▸ TASK ITEM:
The following data has a line with "1592x896 pixels." and a line with "Select the fill". Write out exactly those lines and all the lines between them.

▸ Dataset entries:

━━━━

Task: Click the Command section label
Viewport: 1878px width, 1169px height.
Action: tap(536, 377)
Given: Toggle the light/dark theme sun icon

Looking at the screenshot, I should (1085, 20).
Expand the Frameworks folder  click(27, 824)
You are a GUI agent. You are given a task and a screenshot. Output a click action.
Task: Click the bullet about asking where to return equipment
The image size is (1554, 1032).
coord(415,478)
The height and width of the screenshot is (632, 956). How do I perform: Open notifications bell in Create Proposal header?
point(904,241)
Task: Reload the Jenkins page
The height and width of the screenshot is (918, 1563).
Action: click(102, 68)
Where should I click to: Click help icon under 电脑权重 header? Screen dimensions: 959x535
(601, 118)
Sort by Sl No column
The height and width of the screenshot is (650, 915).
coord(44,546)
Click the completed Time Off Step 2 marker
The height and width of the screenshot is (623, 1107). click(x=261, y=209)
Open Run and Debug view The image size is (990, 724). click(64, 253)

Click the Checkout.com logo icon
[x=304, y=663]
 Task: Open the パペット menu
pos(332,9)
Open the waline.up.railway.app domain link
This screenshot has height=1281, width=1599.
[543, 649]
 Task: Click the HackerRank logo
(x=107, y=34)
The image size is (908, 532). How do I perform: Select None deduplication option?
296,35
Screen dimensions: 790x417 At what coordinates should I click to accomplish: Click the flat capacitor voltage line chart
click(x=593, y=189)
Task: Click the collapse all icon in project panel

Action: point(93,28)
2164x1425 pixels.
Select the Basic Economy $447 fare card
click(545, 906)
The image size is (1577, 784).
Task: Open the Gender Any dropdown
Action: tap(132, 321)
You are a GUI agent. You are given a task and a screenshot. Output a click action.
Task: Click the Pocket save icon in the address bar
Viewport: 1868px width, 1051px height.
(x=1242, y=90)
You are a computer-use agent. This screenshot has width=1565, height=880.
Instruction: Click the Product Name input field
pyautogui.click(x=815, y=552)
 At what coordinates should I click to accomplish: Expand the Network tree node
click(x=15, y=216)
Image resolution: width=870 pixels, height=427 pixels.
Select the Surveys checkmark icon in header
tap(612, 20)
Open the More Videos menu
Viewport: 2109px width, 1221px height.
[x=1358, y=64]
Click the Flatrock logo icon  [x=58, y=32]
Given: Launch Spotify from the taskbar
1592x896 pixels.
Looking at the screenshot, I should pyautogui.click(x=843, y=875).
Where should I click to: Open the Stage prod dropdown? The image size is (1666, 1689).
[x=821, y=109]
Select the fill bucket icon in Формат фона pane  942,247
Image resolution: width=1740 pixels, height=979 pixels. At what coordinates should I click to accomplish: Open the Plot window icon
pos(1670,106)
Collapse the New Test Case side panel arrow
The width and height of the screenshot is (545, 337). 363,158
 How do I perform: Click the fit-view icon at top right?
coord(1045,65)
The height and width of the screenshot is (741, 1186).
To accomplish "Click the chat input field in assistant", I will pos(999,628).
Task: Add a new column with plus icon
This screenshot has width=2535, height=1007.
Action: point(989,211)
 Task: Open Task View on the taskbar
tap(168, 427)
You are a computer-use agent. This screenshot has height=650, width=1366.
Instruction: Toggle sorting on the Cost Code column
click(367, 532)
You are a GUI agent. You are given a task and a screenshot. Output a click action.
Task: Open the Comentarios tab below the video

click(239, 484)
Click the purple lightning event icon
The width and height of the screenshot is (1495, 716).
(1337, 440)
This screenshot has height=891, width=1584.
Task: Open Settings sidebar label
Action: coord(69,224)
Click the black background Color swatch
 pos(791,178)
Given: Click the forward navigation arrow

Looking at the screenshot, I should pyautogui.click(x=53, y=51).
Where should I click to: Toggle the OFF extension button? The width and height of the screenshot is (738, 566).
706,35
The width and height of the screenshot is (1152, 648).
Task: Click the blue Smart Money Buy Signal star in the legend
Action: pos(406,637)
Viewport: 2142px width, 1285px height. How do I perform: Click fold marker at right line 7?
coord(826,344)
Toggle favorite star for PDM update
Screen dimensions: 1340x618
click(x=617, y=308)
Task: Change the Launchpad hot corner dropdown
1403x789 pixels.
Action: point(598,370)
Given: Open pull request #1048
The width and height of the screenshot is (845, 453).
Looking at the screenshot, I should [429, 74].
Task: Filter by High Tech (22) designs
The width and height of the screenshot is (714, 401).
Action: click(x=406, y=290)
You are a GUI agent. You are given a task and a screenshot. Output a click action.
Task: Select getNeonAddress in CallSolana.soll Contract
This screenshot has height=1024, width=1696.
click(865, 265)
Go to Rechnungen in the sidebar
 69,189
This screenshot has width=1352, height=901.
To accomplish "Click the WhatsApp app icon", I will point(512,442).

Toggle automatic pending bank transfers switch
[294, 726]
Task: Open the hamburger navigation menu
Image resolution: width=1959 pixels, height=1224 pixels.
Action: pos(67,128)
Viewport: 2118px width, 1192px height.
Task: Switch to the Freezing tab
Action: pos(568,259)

━━━━

▸ ANSWER BOX:
1592x896 pixels.
Looking at the screenshot, I should pyautogui.click(x=843, y=875).
Where should I click to: Open the Stage prod dropdown? The image size is (1666, 1689).
[x=821, y=109]
Select the fill bucket icon in Формат фона pane  942,247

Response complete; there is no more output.